In connection with the modifications to the Series AA AIRs described above, Series AA AIRs with initial underlying common shares totaling 642,962, were modified as described above, resulting in an incremental increase in fair value totaling $294,000 which was charged to additional paid in capital as a Series AAA Junior Preferred Stock Offering financing costs in June 2024. As a result of the reduction of the Series AA AIRs conversion price, total common shares underlying the modified Series AA AIRs increased to 3,215,232 shares.
In September 2024, remaining holders of Series AA Preferred Stock with outstanding Additional Investment Rights arising from the Series AA Preferred Stock Offering (“Remaining Series AA AIRs”), received (i) a six (6) month extension of the exercise period of such Remaining Series AA AIRs; and (ii) an adjustment to the conversion prices for such Series AA AIRs, to the existing conversion price floors for each respective subseries of Series AA Preferred Stock, as described in the table above. In addition, a three-month extension to the term of the Additional Investment Rights issued to holders of Series AAA Preferred Stock (“Remaining Series AAA AIRs”)(the issuance of such Series AAA AIRs being subject to approval of stockholders), such that the Remaining Series AAA AIRs shall expire 21-months from the final closing of Series AAA Preferred Stock Offering.

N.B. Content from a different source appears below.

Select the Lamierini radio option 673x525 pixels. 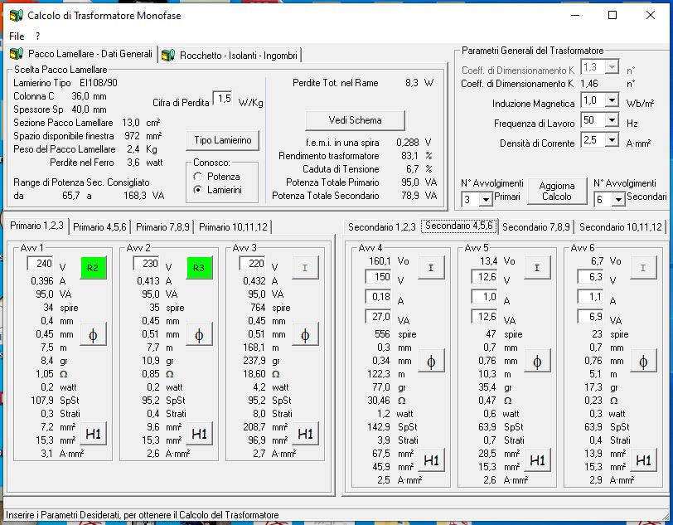click(197, 190)
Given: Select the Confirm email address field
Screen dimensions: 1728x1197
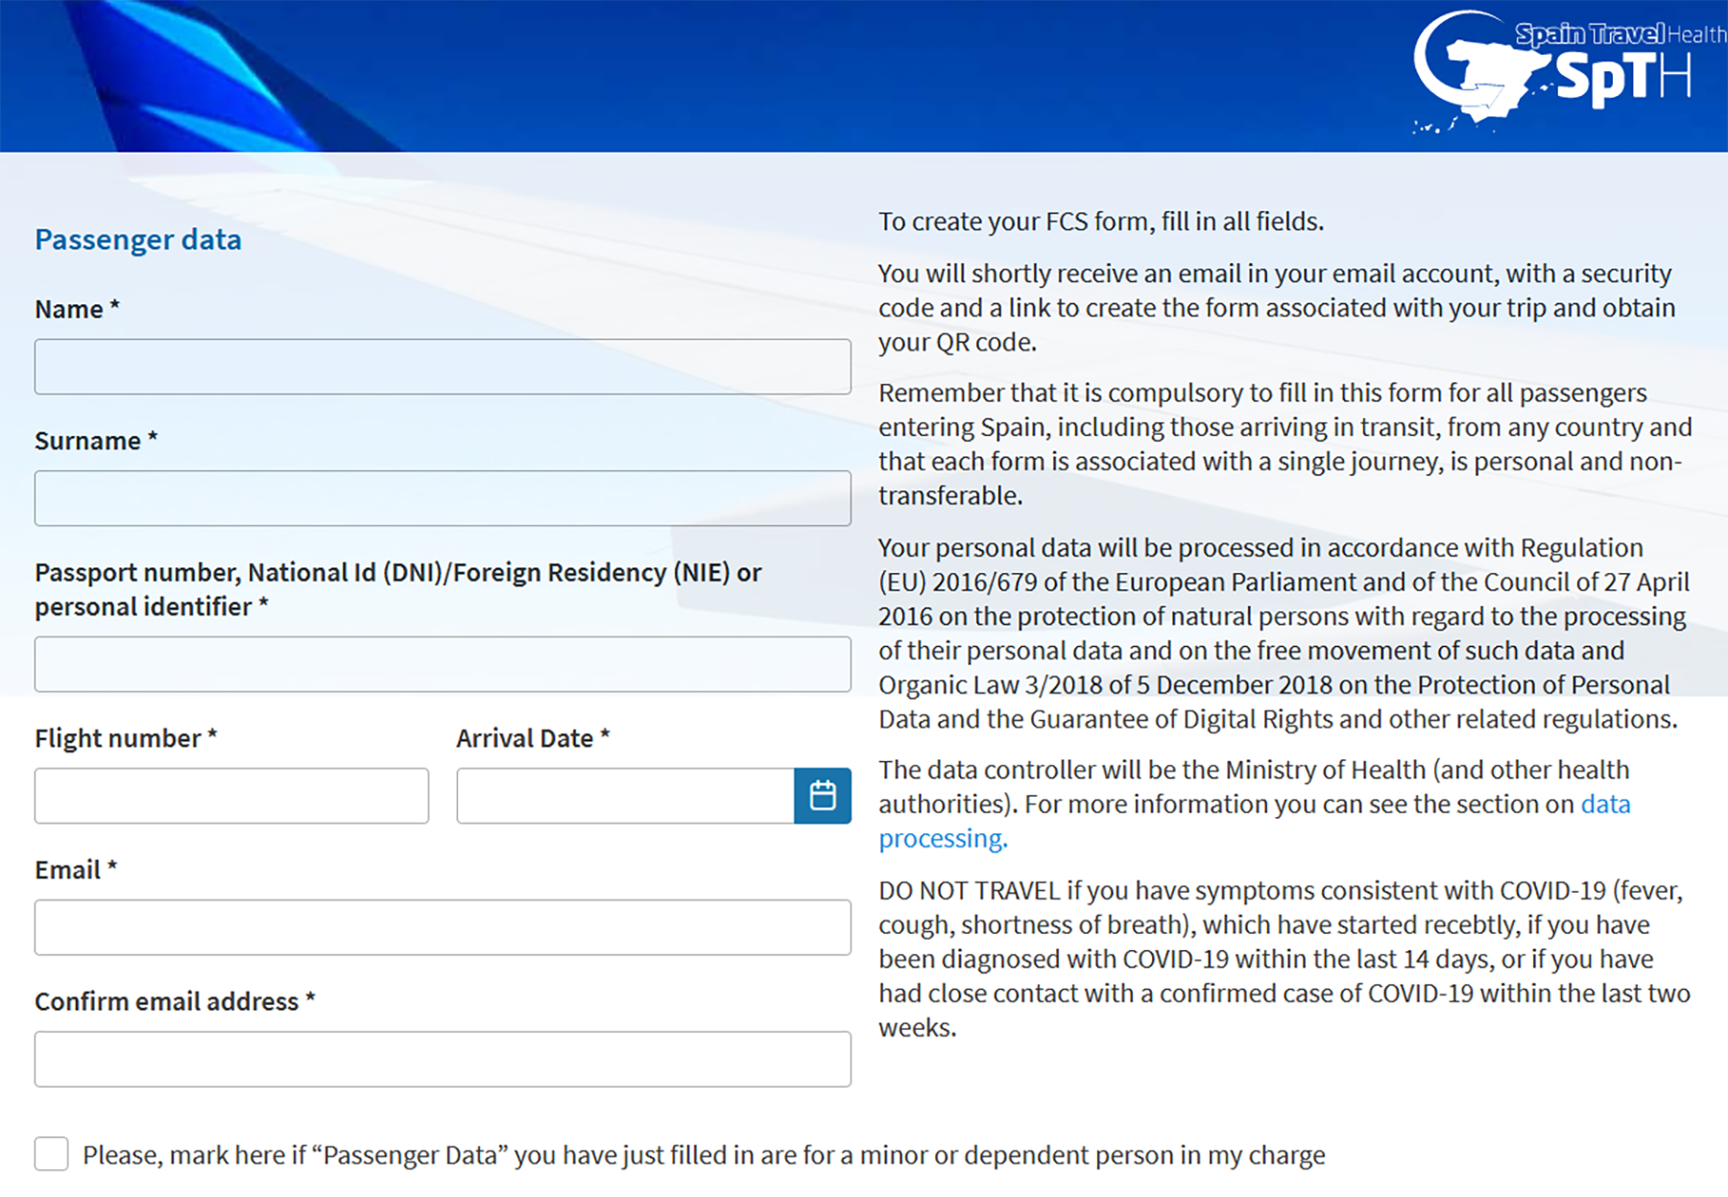Looking at the screenshot, I should click(x=443, y=1059).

In connection with the modifications to the Remaining Series AA AIRs described above, Remaining Series AA AIRs with initial underlying common shares totaling 667,289, were modified as described above, resulting in an incremental increase in fair value totaling $70,000 which was charged to other expense in the statement of operations for the three and nine months ended September 30, 2024. As a result of the reduction of the Remaining Series AA AIRs conversion price, total common shares underlying the modified Remaining Series AA AIRs increased to 3,336,293 shares.
As of each of the applicable AIR modification dates the Company utilized an option pricing model, employing the back solve method for purposes of determining the implied common stock value of the Company for input into a Black Scholes option pricing model to determine the fair value of the AIRs immediately before and after the modifications described above, using Level 3 inputs. Weighted average assumptions utilized in the Black Scholes option pricing model included implied (derived) common stock prices from $0.72 to $0.86, conversion prices ranging from $1.856 to $13.25 (based on the applicable original and modified preferred stock conversion prices), risk free interest rates ranging from 4.64% to 5.36%, terms ranging from years to years and volatility assumptions ranging from 68% to 91%.